As far as I am aware, there is no threat to privatise the New York fire service, but there is a real threat to privatise our defence fire service. I became aware of that when a constituent of mine, a firefighter at RAF Church Fenton, came to see me last summer. In his hand he held a sheet of paper on which he told me a senior politician was quoted as saying that that was a privatisation too far.

I speculated as to who that senior politician might have been. Several of the contributors to this debate might have made such a remark; I thought that it might have been a Liberal Democrat Member. However, in fact it was the right hon. Member for Chingford and Woodford Green (Mr. Duncan Smith), the Leader of the Opposition, who had said that it was a privatisation too far. I respectfully say to my right hon. Friends the Secretary of State and the Minister of State for Defence that if it is a privatisation too far for the Conservative party, we need to pause for thought.
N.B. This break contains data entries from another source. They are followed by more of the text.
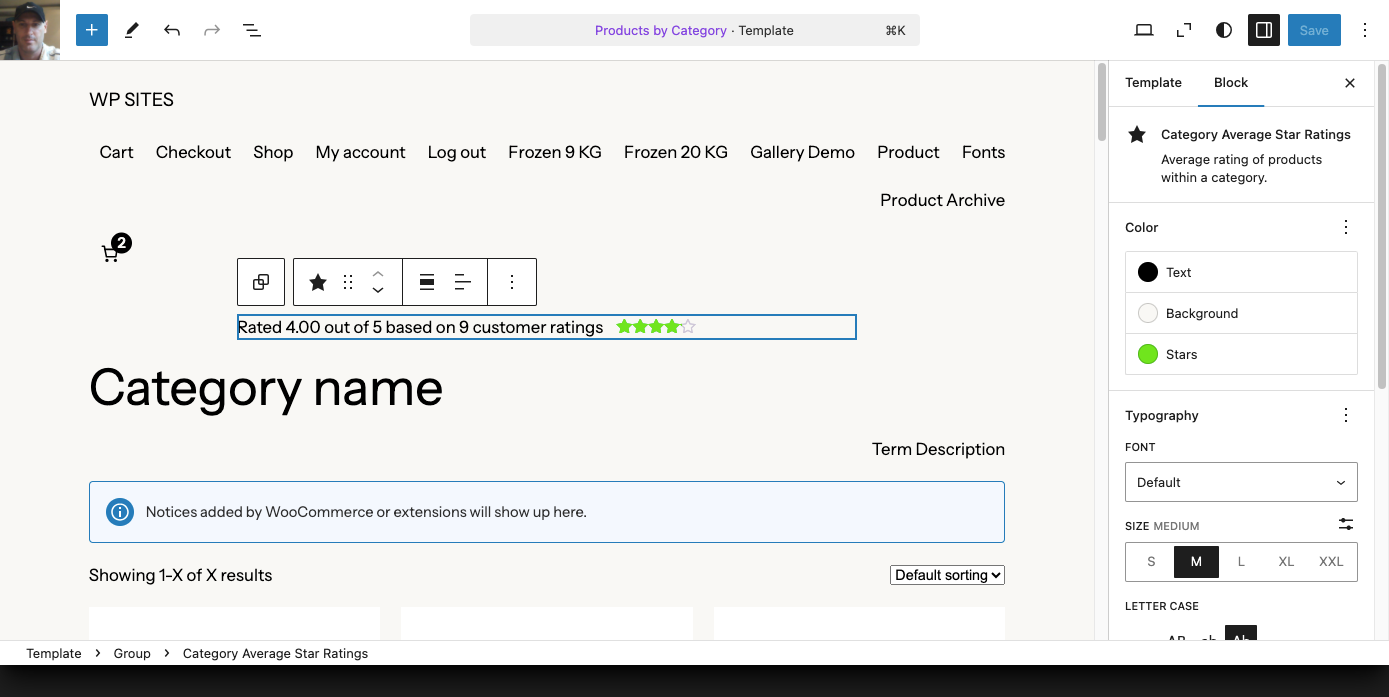Undo the last change

pos(172,30)

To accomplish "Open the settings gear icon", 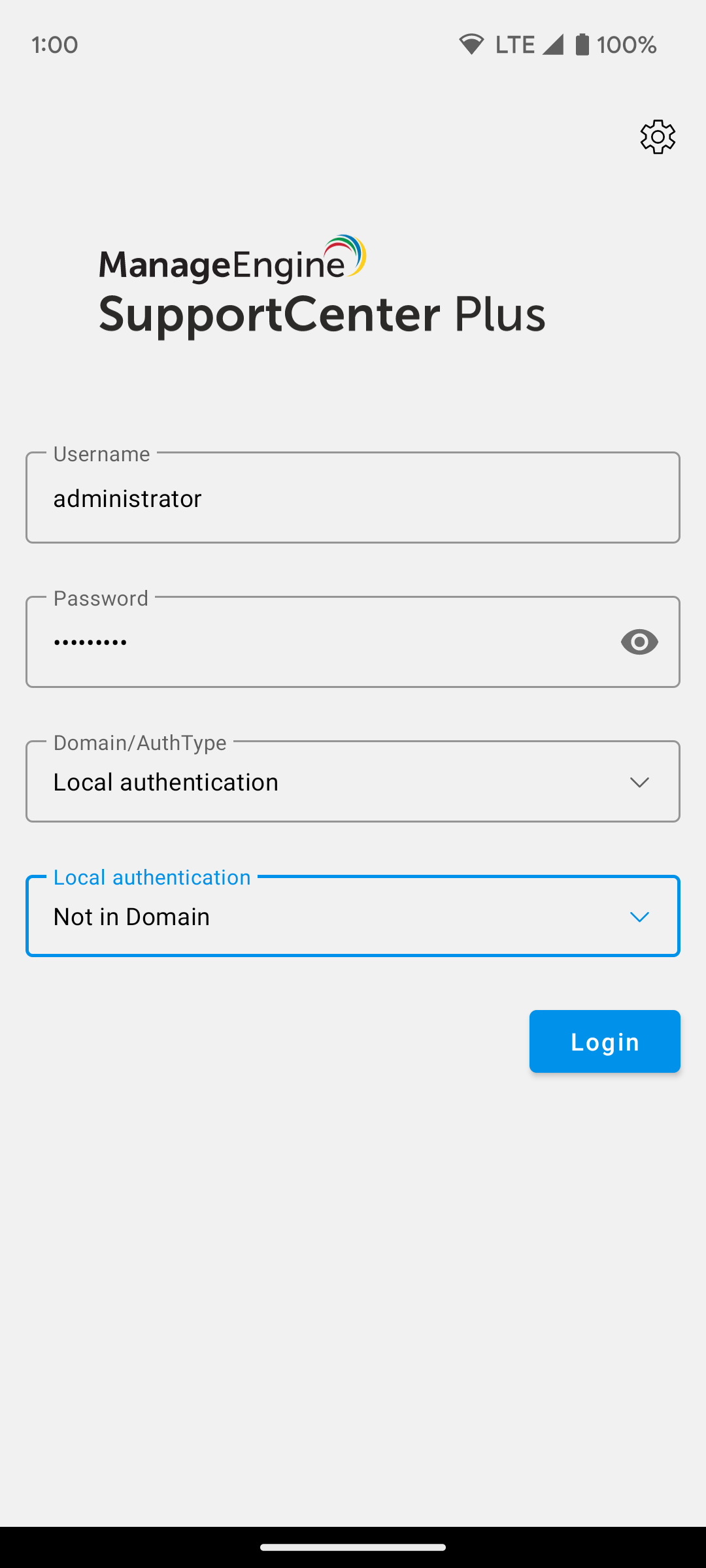I will pyautogui.click(x=658, y=137).
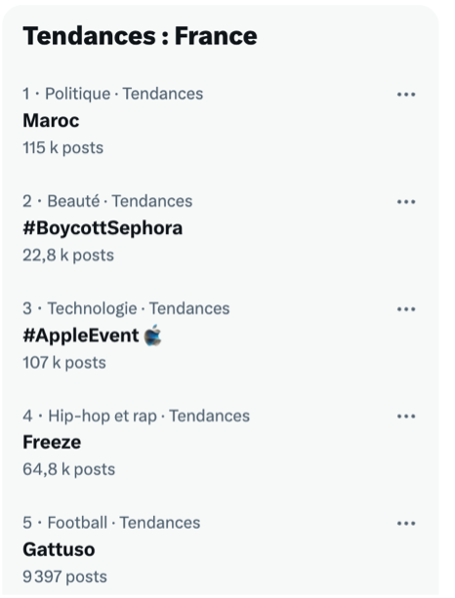Click the 9 397 posts count

(65, 577)
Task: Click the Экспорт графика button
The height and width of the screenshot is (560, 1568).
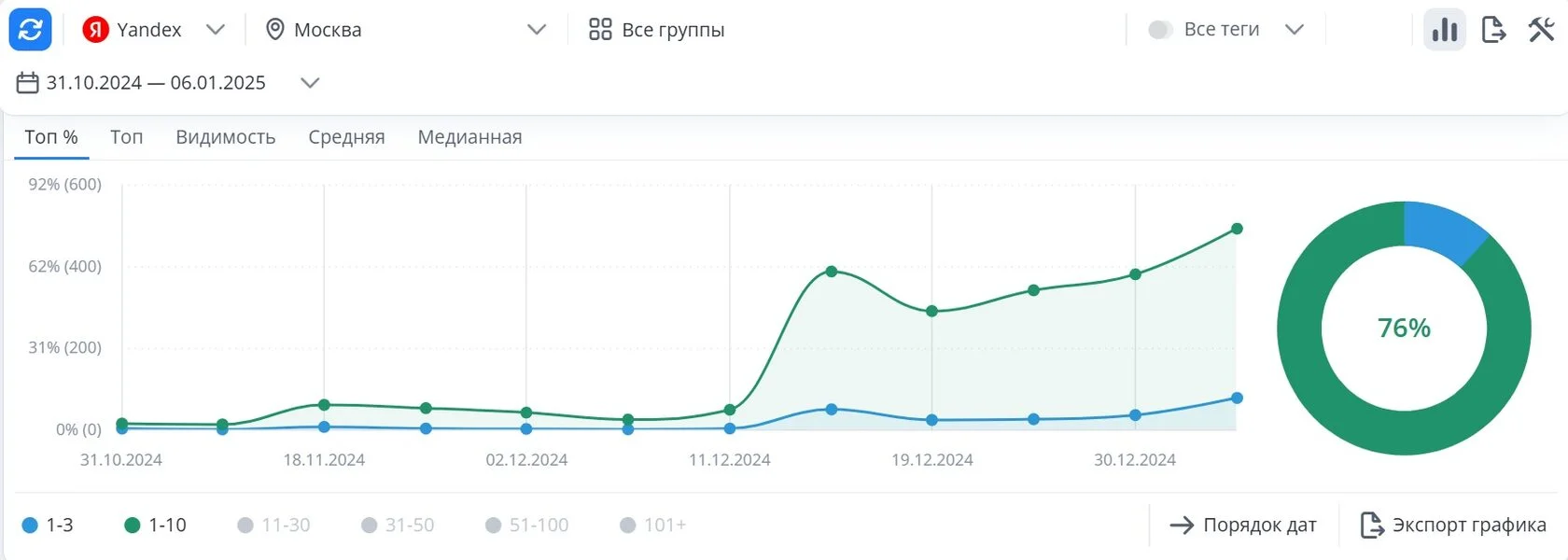Action: coord(1453,525)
How did that situation come about? Three thousand fire service and associated personnel support the armed forces at their bases. The associated staff carry out tasks such as refuelling, or are employed as vehicle technicians and so on. They work at about 100 bases, not only in this country but worldwide. All their jobs are at stake.

On 20 September last year, with impeccable timing, the Ministry of Defence—with no announcement to the House—invited tenders from three preferred bidders for that support work. The contracts could last from between 15 and 20 years and would ultimately be worth up to £4 billion.

During an Adjournment debate, the Minister of State assured me that no decision had been made and that the tender documents are not due to be returned until the end of this month. Apparently, no decision will be made until the end of the year. That is why I was rather surprised to read in RAF News a few weeks ago an advertisement headed "Career Opportunities in Airfield Support". It stated:

The advertisement noted that work was expected to start in early 2004. The closing date for expressions of interest has already passed: it was Friday 25 January.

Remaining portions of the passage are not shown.